Allison Ebert of the University of Wisconsin, Madison, gave a nice overview of a flurry of recent papers demonstrating the use of iPS cells derived from neurological patients. The first was a 2008 Science paper that used skin cells taken from an 82-year-old woman with amyotrophic lateral sclerosis to create iPS cells and coax them to differentiate into motor neurons. Earlier this year, Ebert and colleagues reported in Nature that they'd derived iPS cells and created motor neurons from a patient with another neuromuscular disorder, spinal motor ataxia (SMA). She and her colleagues are studying these cells for clues about why motor neurons die off in SMA. One early hint, she reported, is that genes involved in apoptosis, or programmed cell death, seem to be upregulated in these cells.

Ricardo Dolmetsch of Stanford spoke about his group's efforts to create iPS cells from patients with a variety of autism-related disorders and examine the resulting neurons for abnormalities in gene expression, fine-scale anatomy, and electrophysiology. Jason Chiang, a fifth-year graduate student at Johns Hopkins University, described his work with iPS cells from two people with trisomy 13, a profoundly debilitating neurodevelopmental disorder for which there is no good animal model. Chiang presented evidence that defects in cell signaling pathways involving Wnt proteins, key regulators of neural development, may be involved in the neurological aspects of the disorder.

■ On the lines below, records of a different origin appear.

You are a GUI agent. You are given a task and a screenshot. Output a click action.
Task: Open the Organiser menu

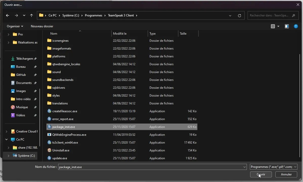point(15,26)
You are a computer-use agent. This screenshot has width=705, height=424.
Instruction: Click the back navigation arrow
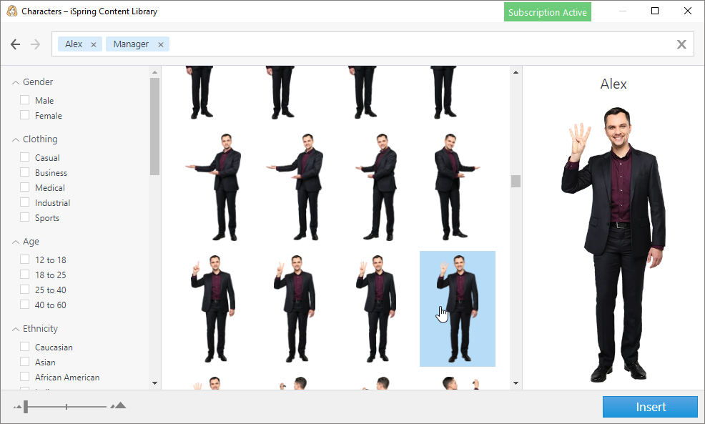16,44
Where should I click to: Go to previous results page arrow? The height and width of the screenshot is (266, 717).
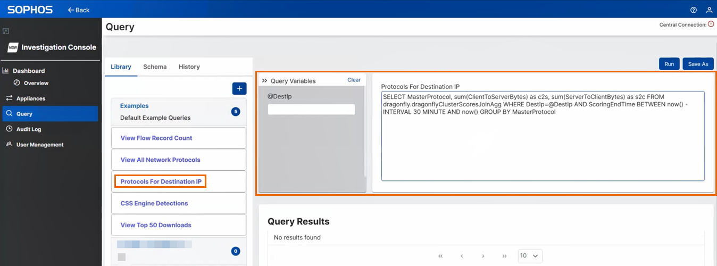(x=462, y=256)
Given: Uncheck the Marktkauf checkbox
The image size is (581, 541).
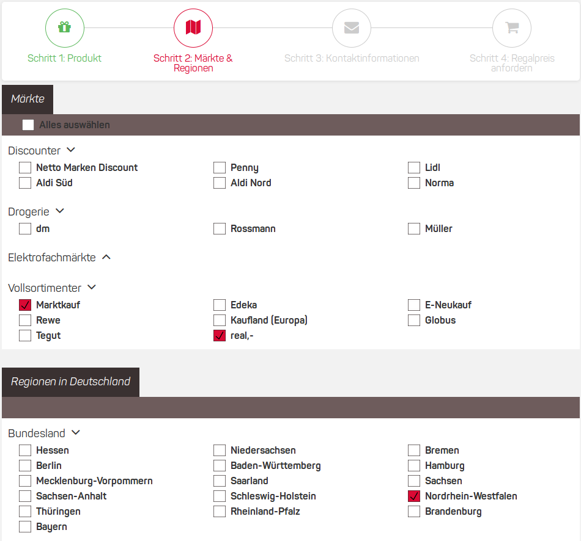Looking at the screenshot, I should pos(25,305).
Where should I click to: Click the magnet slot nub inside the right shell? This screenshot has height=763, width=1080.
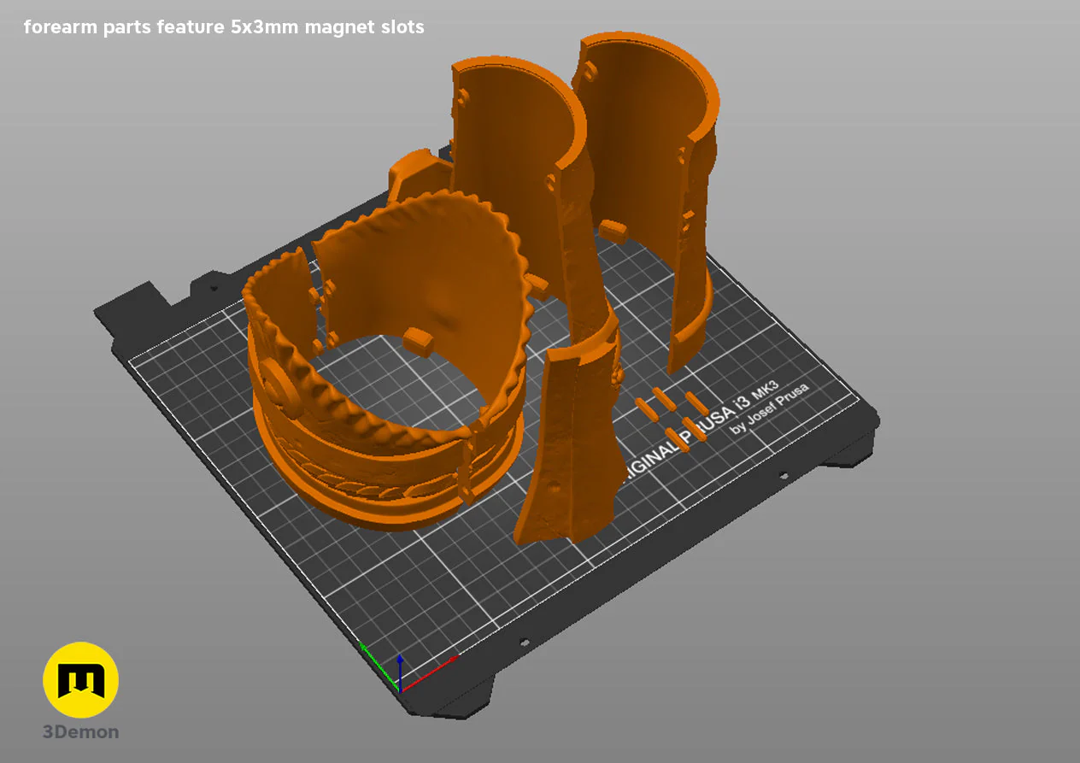click(611, 229)
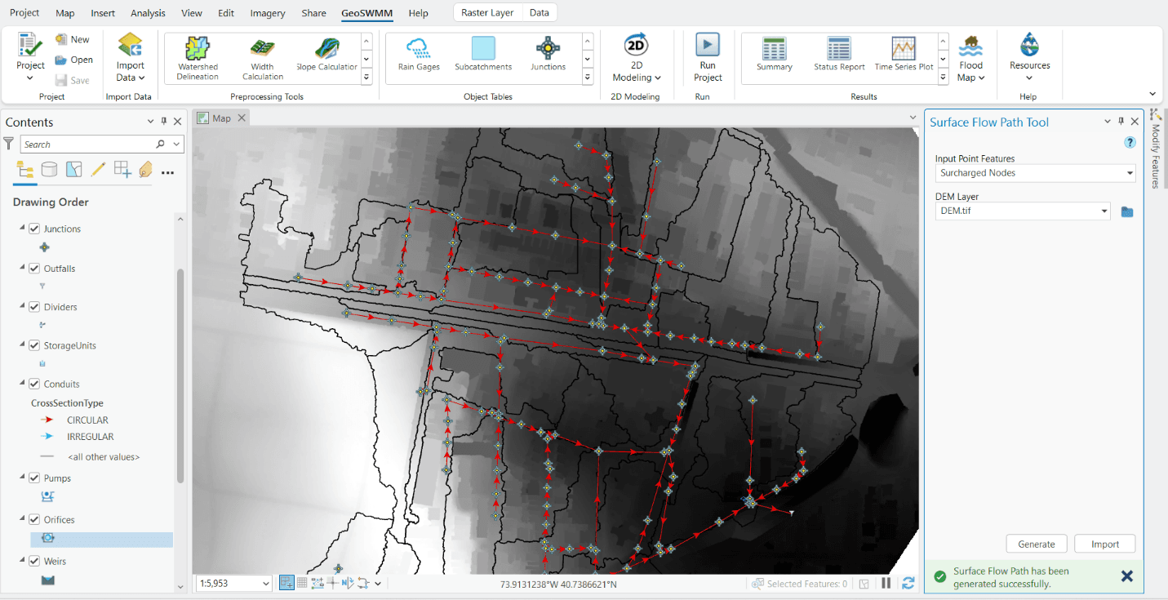The height and width of the screenshot is (600, 1168).
Task: Open the Status Report results
Action: point(839,56)
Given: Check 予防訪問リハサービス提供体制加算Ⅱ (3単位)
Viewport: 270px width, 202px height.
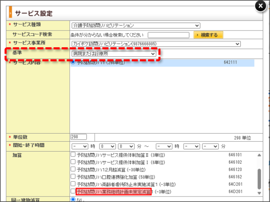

Dolmetsch summed up the state of the field at the end of his talk, throwing up a slide from a tech consulting firm that traces (in a slightly tongue-in-cheek fashion) the stages of a new technology as it progresses from the "peak of inflated expectations" to the "trough of disillusionment" to the "slope of enlightenment," finally arriving at the "plateau of productivity." Dolmetsch used a laser pointer to indicate where he sees the field: just beginning to come down from the peak.

That seems about right. Despite the great potential iPS cells hold for unraveling the biology of neuropsychiatric disorders and testing potential treatments, many serious questions remain, not the least is how well the findings will translate to real patients. As Dolmetsch said: "I hope the trough isn't too deep."